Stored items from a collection
----------------------------------------
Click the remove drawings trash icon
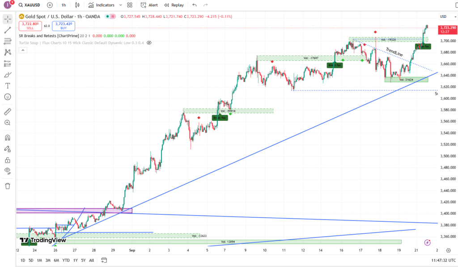 point(7,186)
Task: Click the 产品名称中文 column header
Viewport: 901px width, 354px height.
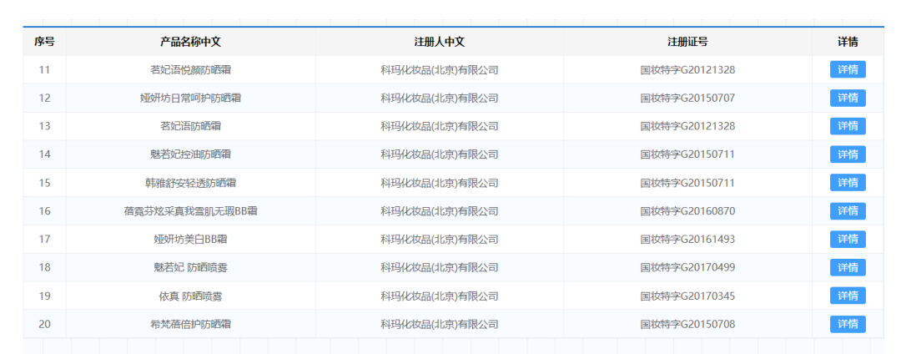Action: pos(190,42)
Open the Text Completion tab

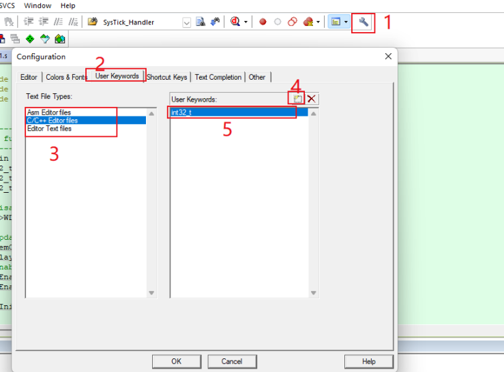coord(218,77)

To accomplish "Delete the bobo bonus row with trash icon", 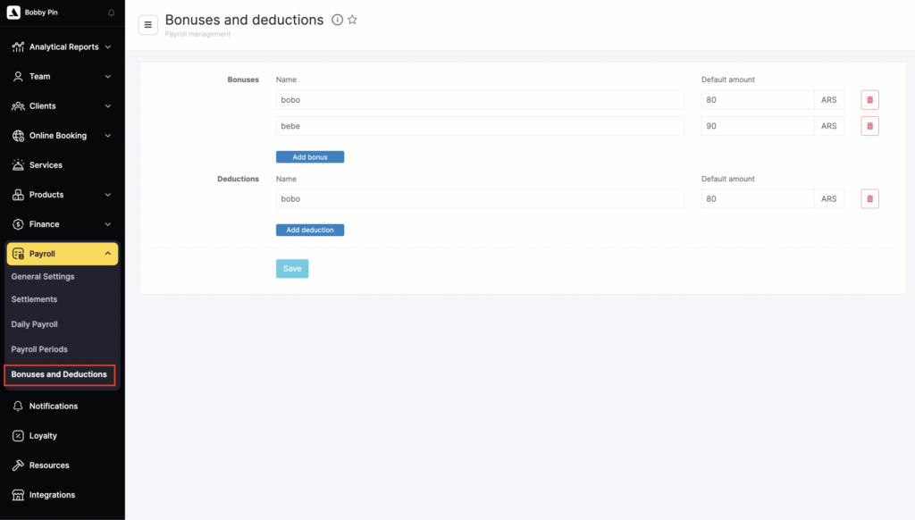I will point(869,100).
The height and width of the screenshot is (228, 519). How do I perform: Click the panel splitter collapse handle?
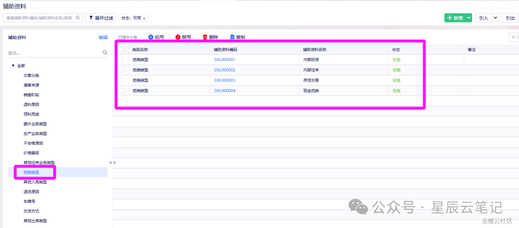click(110, 163)
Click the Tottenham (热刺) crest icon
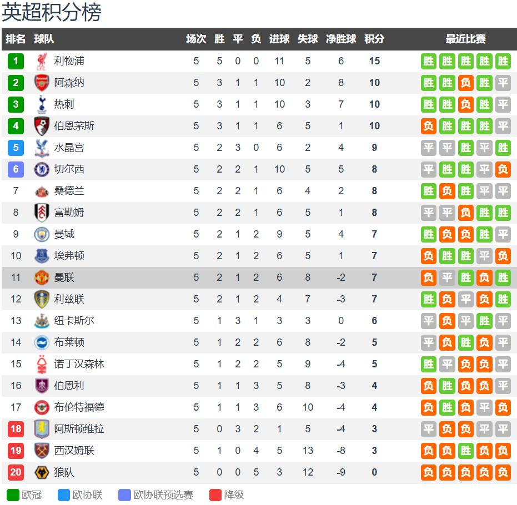 pos(42,104)
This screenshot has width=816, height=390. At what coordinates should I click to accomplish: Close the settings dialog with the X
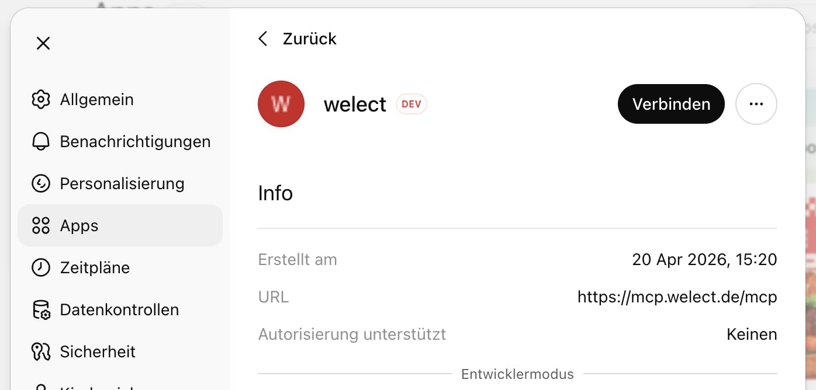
----------------------------------------
[What is required]:
Could you write out, word for word, the lines from the one containing "Click the Tottenham (热刺) crest icon" through the last line of the records, leaving out the pictures?

[Task solution]:
Click the Tottenham (热刺) crest icon
 pos(42,104)
This screenshot has width=816, height=390. At what coordinates should I click to accomplish: Close the settings dialog with the X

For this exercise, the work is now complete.